■ Passage:
== Segment start ==
Personal information
- Full name: Matthew Dixon
- Date of birth: 19 December 1994 (age 31)
- Place of birth: Kingston upon Hull, England
- Height: 5 ft 9 in (1.74 m)
- Position: Midfielder

Team information
- Current team: Whitby Town

Youth career
- 200?–2014: Hull City

Senior career*
- Years: Team / Apps / (Gls)
- 2014–2016: Hull City / 0 / (0)
- 2014–2015: → Gainsborough Trinity (loan) / 7 / (0)
- 2016–2017: York City / 20 / (0)
- 2017: North Ferriby United / 15 / (0)
- 2017–2018: Spennymoor Town / 28 / (0)
- 2018–2019: Scarborough Athletic
- 2019–: Whitby Town

= Matty Dixon =

English footballer

Matthew Dixon (born 19 December 1994) is an English semi-professional footballer who plays as a midfielder for club Whitby Town. He has played in the Football League for York City.
== Segment end ==
■ Data shown:
== Segment start ==
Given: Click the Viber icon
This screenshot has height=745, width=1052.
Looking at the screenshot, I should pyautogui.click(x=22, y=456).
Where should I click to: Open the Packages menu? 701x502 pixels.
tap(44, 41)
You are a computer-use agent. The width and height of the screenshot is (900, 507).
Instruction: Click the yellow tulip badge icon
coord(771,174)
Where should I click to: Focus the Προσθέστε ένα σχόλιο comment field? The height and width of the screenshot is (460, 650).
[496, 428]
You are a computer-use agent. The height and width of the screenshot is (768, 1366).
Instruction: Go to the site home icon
== Segment end ==
■ Tasks and exercises:
- 1) Reproduce the part of the Matty Dixon profile that begins at the words "- 2014–2016: Hull" and stops after "for York City.".
- 2) Carry on writing the Matty Dixon profile from the point where it ends.

■ Your responses:
- 1)
- 2014–2016: Hull City / 0 / (0)
- 2014–2015: → Gainsborough Trinity (loan) / 7 / (0)
- 2016–2017: York City / 20 / (0)
- 2017: North Ferriby United / 15 / (0)
- 2017–2018: Spennymoor Town / 28 / (0)
- 2018–2019: Scarborough Athletic
- 2019–: Whitby Town

= Matty Dixon =

English footballer

Matthew Dixon (born 19 December 1994) is an English semi-professional footballer who plays as a midfielder for club Whitby Town. He has played in the Football League for York City.

- 2)
Dixon started his career with hometown club Hull City, signing a professional contract in May 2013. He had a loan spell with Conference North club Gainsborough Trinity in the 2014–15 season, before making his first-team debut for Hull in a League Cup match in August 2015. Dixon signed for League Two club York City in January 2016, although the club was relegated to the National League in 2015–16. He signed for National League club North Ferriby United in February 2017 before spending 2017–18 with National League North club Spennymoor Town.

==Early life==
Dixon was born in Kingston upon Hull, Humberside. He was raised in Brandesburton and attended Hornsea School.

==Career==
===Hull City===
Dixon began his career with Hull City's youth system at the age of eight and went on to captain the under-18 and under-21 teams. After progressing through the youth teams at the club, he signed a professional contract in May 2013. He joined Conference North club Gainsborough Trinity one a one-month loan on 23 December 2014, making his debut three days later starting in a 3–0 home win over North Ferriby United. Dixon finished the loan with seven appearances. He made his first-team debut for Hull on 11 August 2015 in a League Cup match against Accrington Stanley.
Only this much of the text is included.